And I'd be surprised if you wound up serving more than five years.'
'That doesn't seem very long,' he said, 'for killing an innocent man.'
It would seem longer once he was doing it, I thought. And if it still didn't seem long enough, he could always reenlist.
* * *
Some forty-five minutes out of Cleveland Havemeyer took a Valium, which was evidently his custom on long train trips. He offered me one but I passed. I would have liked one, but then I would have liked a pint of Early Times, as far as that goes. Havemeyer swallowed his Valium and put his seat back and closed his eyes, and that was the last I heard from him for the next five or six hours.
I'd picked up a paperback at Newark before they called my flight, and I'd never even opened it en route to Cleveland. I got it from my bag now and read for a while, pausing now and then to put the book down on my lap and look off into the distance, thinking long thoughts. Train travel lends itself to that sort of thing.

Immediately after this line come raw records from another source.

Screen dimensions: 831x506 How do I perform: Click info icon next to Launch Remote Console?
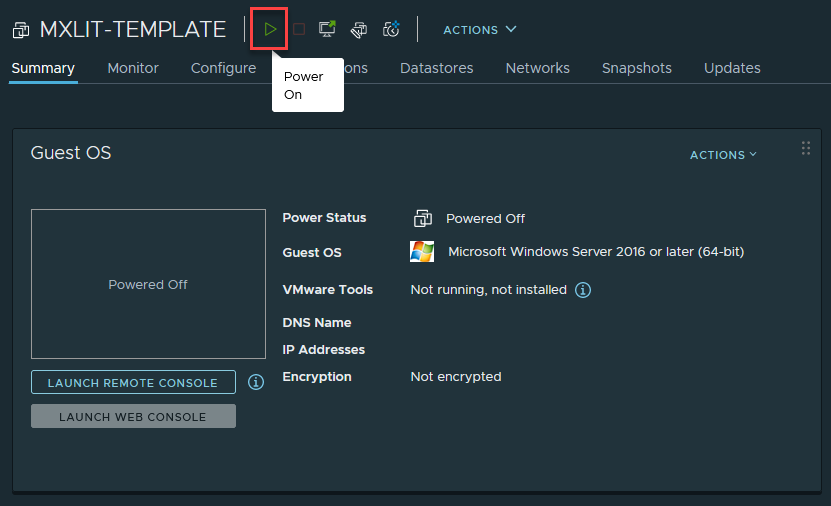tap(256, 382)
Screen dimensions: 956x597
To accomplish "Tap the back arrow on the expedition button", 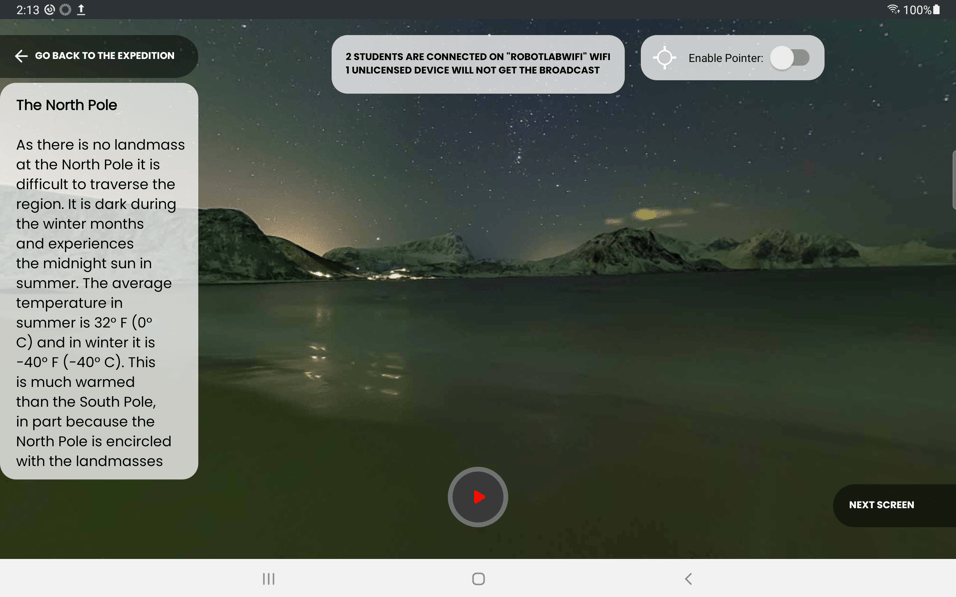I will (x=20, y=57).
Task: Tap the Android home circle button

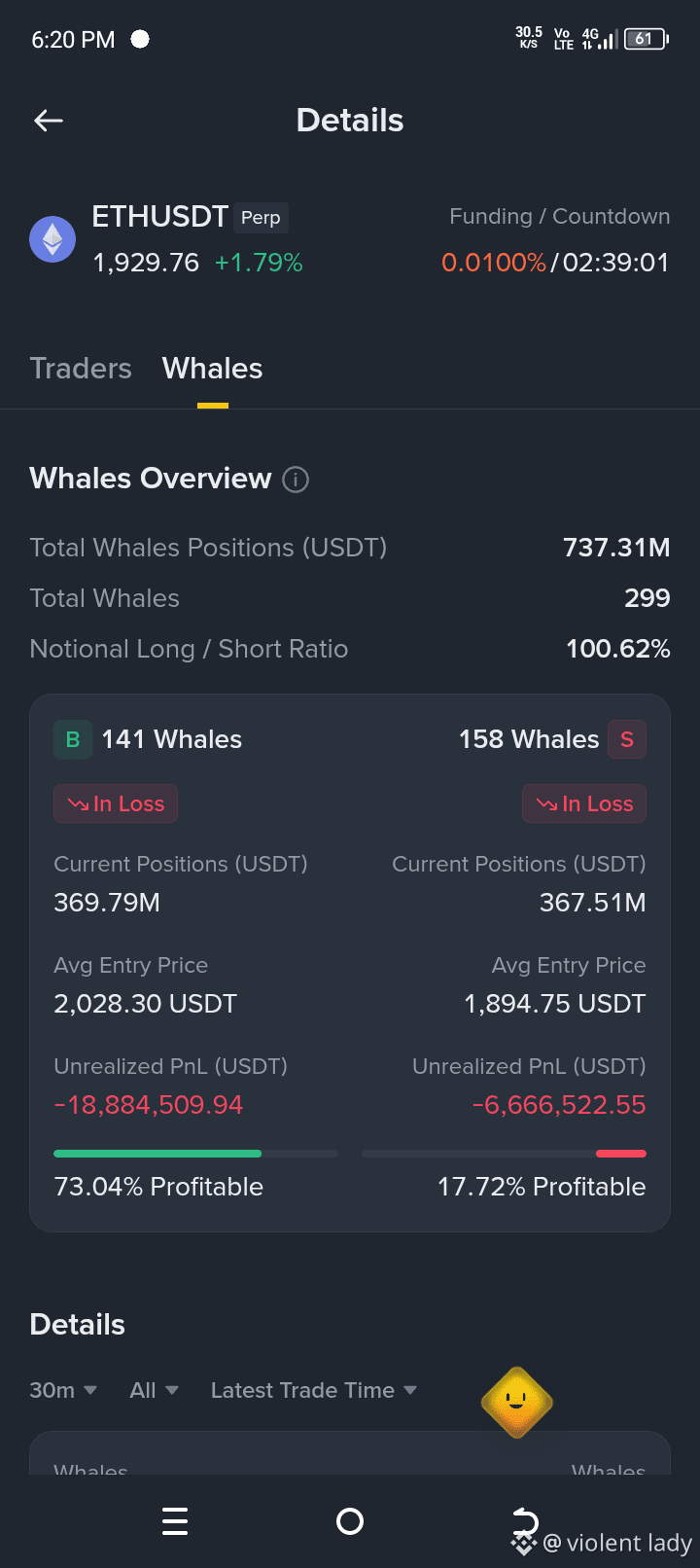Action: tap(350, 1521)
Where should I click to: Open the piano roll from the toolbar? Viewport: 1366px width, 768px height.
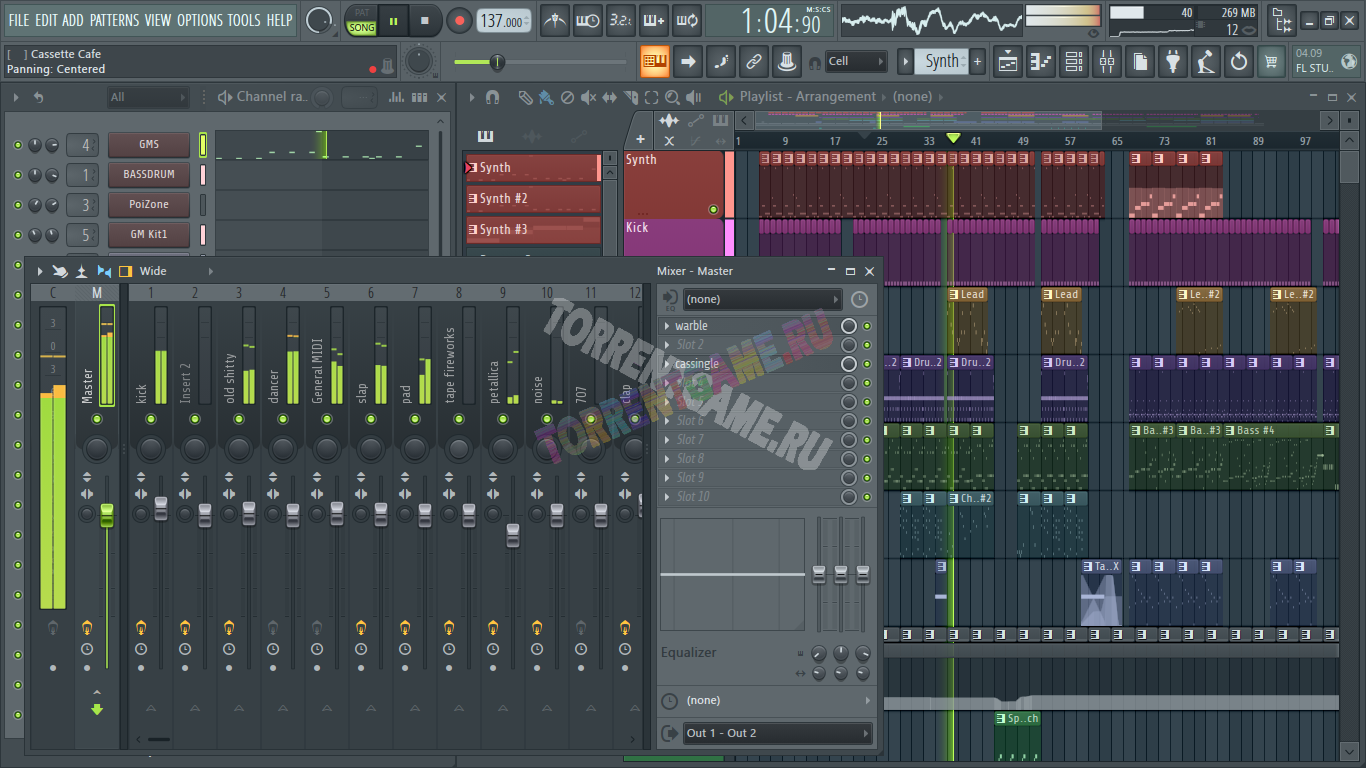point(1041,62)
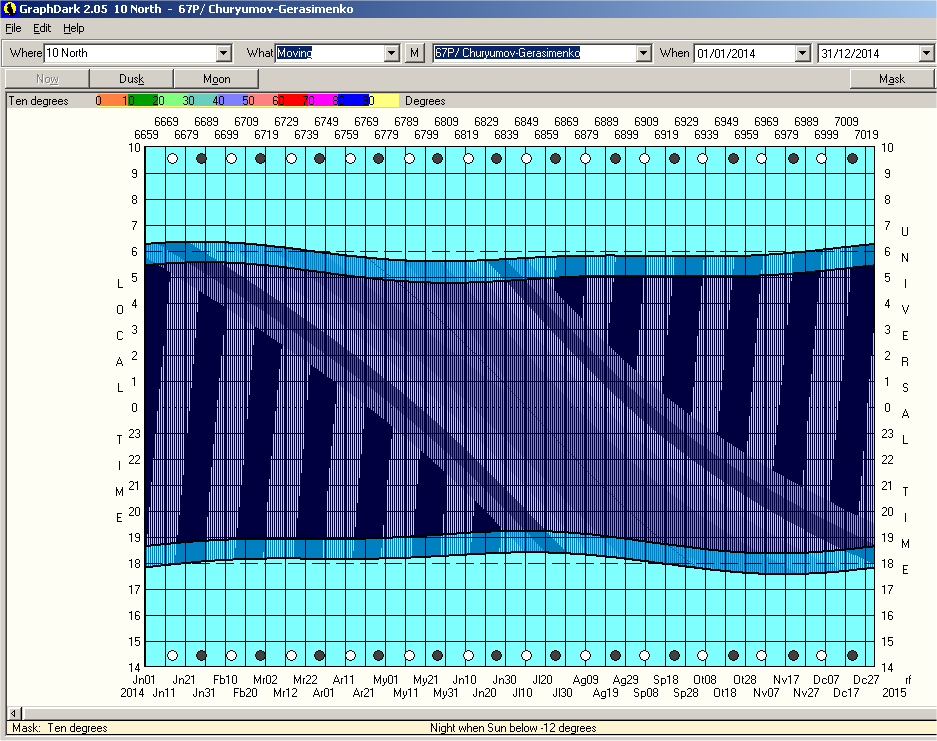Open the File menu

point(13,28)
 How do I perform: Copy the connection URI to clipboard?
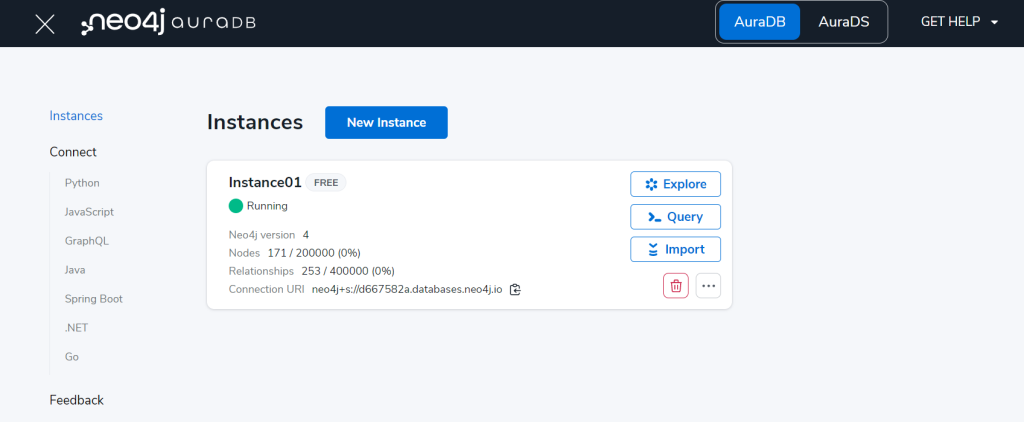tap(515, 290)
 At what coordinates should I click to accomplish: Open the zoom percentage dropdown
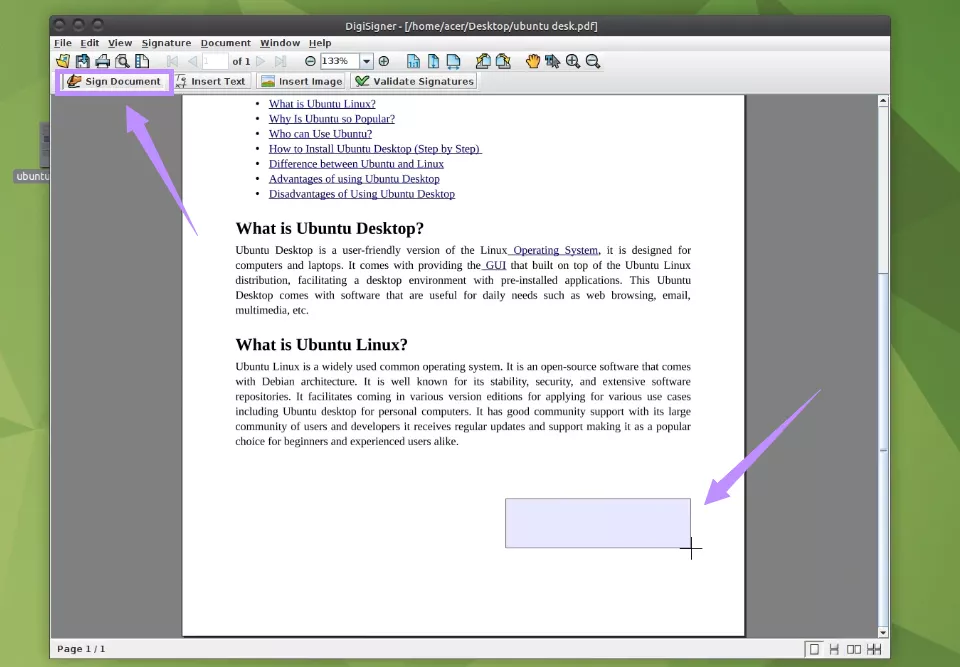coord(366,61)
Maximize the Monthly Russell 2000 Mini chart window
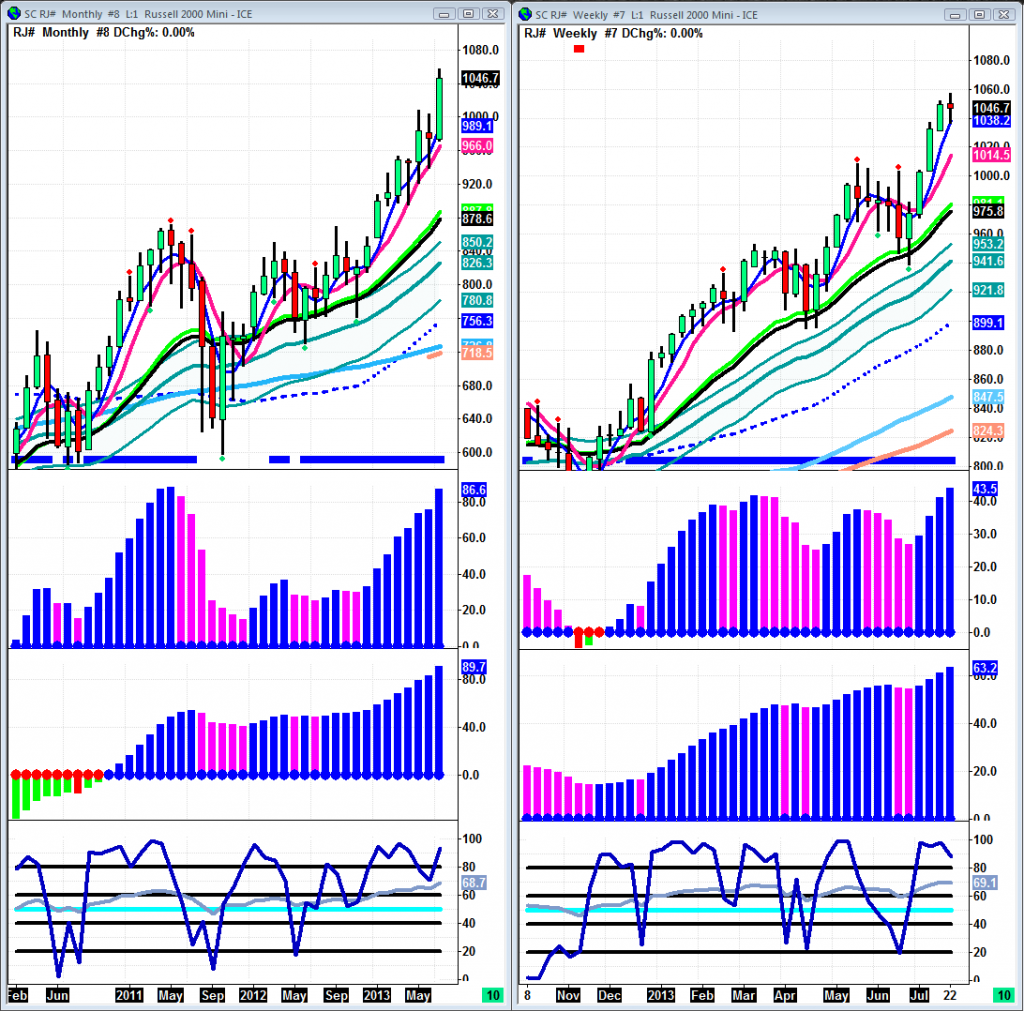The height and width of the screenshot is (1011, 1024). 467,14

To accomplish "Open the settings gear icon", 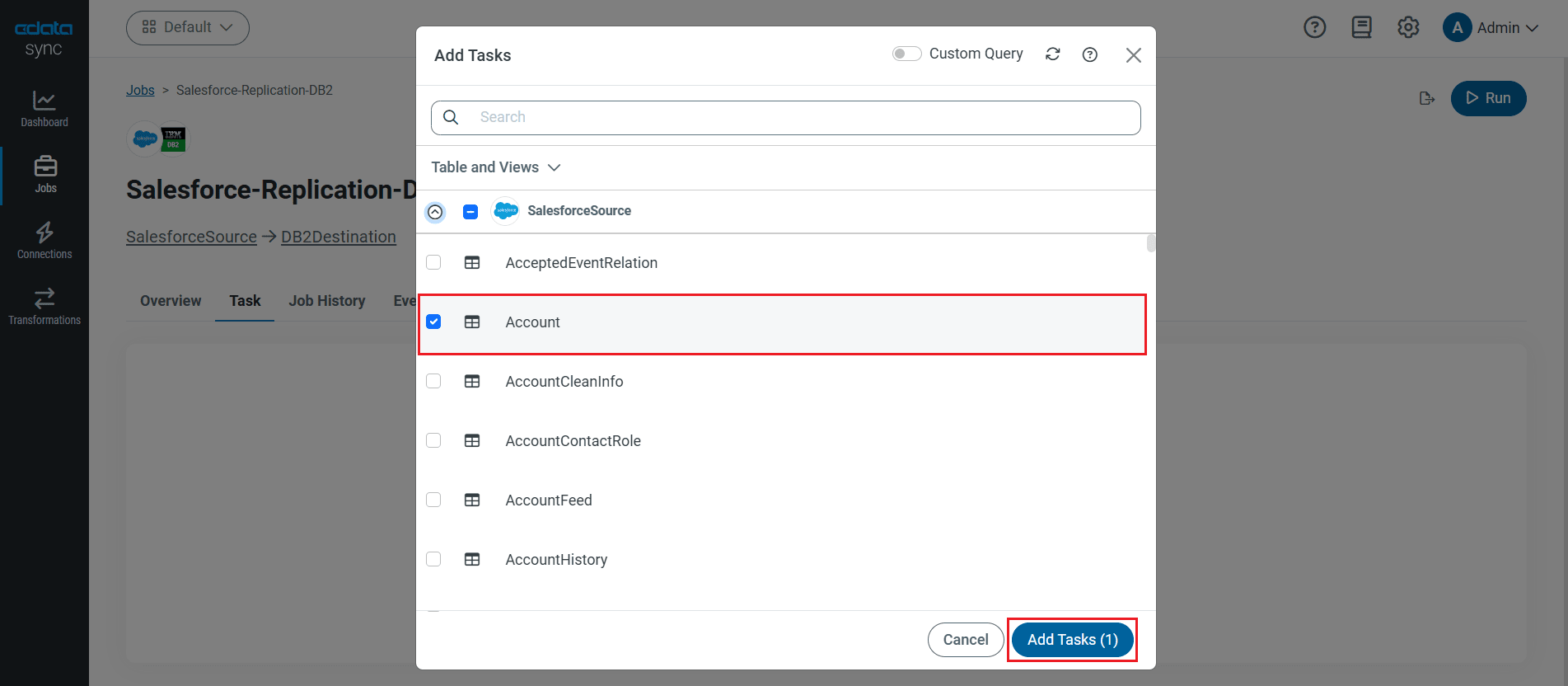I will (1408, 28).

Sometime before dawn I closed my eyes, and when I opened them it was light outside and we were pulling into Rochester. I slipped off to the diner for a cup of coffee. Havemeyer was still sleeping when I got back.
He woke up not long after that and we got some breakfast and returned to our seats. He stayed awake the rest of the way but still seemed faintly tranquilized, not talking much. He read the Amtrak magazine, and when he'd exhausted its possibilities I gave him the paperback I'd given up on.
Around noon, shortly after we left Albany, I made a phone call.
You could do that, they had a phone you could use, just running your credit card through a slot. I called the Sixth Precinct and managed to get Harris Conley. I told him I was on my way back from Cleveland with a suspect in the killing of Byron Leopold. I didn't even have to remind him who Byron Leopold was, but then it's a name that sticks in your mind.
He said, 'What did you do, arrest him? I'm not sure of the legal status of that.'
'He's with me voluntarily,' I said. 'I've got a full confession on tape. I'm not sure of the legal status of that, either, but I've got it, along with the gun he used.'
'That's pretty amazing,' he said. He offered to have the train met by a contingent of cops, but I didn't think that was necessary.
Havemeyer was coming in voluntarily, and I thought he'd be more comfortable surrendering at the precinct. Besides, I'd promised to keep him out of handcuffs as long as possible.
I wanted to second-guess myself when we got to Grand Central.
There was a light rain falling and it had the usual effect of making the taxis disappear. But before too long one pulled up to discharge a passenger and we grabbed it and headed downtown.
* * *
I didn't have to stick around too long at the Sixth. I turned over the gun (which, unwrapped, turned out to be a .38 revolver, with live rounds in three of its six chambers) to Conley, along with the tape of Havemeyer's confession. I answered a battery of questions, then dictated a statement.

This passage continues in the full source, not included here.